How to complete this task.
Pick each line that has "computer" out of the records.

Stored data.
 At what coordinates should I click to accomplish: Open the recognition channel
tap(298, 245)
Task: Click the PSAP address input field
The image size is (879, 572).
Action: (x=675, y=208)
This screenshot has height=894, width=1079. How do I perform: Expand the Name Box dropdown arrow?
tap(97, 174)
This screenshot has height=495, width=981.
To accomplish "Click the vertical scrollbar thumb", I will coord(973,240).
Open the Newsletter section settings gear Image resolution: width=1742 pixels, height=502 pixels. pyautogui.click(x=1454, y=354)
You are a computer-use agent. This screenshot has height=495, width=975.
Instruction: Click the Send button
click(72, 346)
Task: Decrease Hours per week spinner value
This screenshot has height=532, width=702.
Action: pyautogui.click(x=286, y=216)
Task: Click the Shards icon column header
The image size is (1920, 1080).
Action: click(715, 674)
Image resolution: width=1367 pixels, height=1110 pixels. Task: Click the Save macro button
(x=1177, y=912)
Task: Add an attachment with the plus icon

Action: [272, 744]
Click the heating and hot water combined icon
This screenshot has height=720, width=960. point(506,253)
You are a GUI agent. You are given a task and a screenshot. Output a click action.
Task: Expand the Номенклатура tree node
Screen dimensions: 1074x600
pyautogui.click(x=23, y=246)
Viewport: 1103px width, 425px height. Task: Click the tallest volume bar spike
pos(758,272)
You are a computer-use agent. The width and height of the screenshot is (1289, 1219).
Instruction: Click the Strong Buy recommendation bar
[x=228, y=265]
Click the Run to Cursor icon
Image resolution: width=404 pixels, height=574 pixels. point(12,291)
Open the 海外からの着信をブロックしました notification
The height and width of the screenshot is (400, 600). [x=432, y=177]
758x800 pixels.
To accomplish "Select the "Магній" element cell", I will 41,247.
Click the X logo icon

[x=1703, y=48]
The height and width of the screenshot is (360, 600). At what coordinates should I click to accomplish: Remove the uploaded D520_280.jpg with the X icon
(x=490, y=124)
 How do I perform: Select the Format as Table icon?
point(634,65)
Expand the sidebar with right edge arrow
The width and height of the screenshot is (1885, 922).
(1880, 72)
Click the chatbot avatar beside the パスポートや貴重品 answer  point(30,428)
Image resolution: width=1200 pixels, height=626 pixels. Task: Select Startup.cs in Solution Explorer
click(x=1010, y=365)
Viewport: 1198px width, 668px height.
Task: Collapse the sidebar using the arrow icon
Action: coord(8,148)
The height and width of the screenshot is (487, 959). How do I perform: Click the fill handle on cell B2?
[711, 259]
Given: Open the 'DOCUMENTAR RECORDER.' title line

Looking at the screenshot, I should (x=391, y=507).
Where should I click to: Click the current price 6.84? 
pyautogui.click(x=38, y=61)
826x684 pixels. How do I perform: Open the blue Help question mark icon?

Expected answer.
You are a computer-use agent. This screenshot has height=495, width=975.
You are a computer-use agent. The width and height of the screenshot is (1289, 1219).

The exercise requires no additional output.